─── SUPPLIED PASSAGE ───

Austin became a councillor for the London Borough of Greenwich in 1970, and was leader of the council from 1982 to 1987, when he became mayor for two years. He stepped down as a councillor in 1994.

==Parliamentary career==
Austin stood for the seat of Woolwich at the 1992 general election, and won it from independent John Cartwright with a majority of 2,225. The constituency boundaries for the area were re-drawn for 1997 general election, and Austin won the new seat of Erith and Thamesmead with a majority of 17,424.

Austin served as a member of the Health Select Committee from 1994 until 2005. He served on the Parliamentary Joint Committee on Human Rights.

In May 2005 Austin threatened to stand as a stalking horse candidate against Tony Blair. He intended to trigger a leadership election at the party conference in September 2005 if Blair himself did not do so by resigning as leader. He indicated his hope that, in the event of a contest, Gordon Brown would enter and win. However he was unable to accumulate the number of required nominations from fellow MPs to force a contest.

───

> _PROMPT 1_:
In the listing, resize the stretch from the line containing "The height and width of the screenshot is (154, 205)." through the line containing "coord(751,95)", both included. Reproduce only those lines, requests included, and multiply every coordinate in the answers by 1.15, rounding to whole numbers with halves rounded up.

─── SUPPLIED RECORDS ───

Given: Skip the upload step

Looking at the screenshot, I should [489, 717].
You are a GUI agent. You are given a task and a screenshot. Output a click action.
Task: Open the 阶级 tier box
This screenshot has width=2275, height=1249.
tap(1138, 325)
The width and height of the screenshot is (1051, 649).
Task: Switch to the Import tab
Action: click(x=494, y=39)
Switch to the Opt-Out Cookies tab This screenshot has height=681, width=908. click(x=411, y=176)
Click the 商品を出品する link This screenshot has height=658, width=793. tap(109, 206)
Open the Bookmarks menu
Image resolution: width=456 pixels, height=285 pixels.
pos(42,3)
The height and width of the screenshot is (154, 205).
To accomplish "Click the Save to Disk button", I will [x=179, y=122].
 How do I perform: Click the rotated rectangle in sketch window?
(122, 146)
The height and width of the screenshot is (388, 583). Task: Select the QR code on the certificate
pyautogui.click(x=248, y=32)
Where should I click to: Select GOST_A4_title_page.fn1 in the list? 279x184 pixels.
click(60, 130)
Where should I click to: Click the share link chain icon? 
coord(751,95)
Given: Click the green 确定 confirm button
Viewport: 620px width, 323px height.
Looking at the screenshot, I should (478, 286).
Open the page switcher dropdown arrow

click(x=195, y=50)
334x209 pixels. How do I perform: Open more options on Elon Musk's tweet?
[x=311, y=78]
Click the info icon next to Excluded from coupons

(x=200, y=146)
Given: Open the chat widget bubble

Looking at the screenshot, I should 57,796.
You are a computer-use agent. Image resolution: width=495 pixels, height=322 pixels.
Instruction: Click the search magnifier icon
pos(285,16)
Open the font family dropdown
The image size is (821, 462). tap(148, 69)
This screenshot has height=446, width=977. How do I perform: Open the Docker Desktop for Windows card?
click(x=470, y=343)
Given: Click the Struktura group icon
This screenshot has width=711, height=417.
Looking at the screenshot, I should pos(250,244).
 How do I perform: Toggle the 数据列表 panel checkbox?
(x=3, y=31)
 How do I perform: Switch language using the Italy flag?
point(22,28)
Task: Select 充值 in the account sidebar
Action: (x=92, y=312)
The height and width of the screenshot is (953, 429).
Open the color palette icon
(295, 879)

───

> _PROMPT 2_:
In the passage on Austin's career, rewrite the paragraph beginning "In May 2005 Austin threatened" more briefly, keeping its main facts.

> _TASK ANSWER 1_:
The height and width of the screenshot is (154, 205).
To accomplish "Click the Save to Disk button", I will [x=206, y=140].
 How do I perform: Click the rotated rectangle in sketch window?
(140, 168)
The height and width of the screenshot is (388, 583). Task: Select the QR code on the certificate
pyautogui.click(x=285, y=37)
Where should I click to: Select GOST_A4_title_page.fn1 in the list? 279x184 pixels.
click(69, 150)
Where should I click to: Click the share link chain icon? 
coord(864,109)

> _TASK ANSWER 2_:
In May 2005, Austin threatened to run as a stalking horse candidate against Tony Blair. He aimed to force a leadership election at the September 2005 party conference if Blair had not resigned by then, and he hoped Gordon Brown would enter and win. However, he could not gather enough nominations from fellow MPs to force a contest.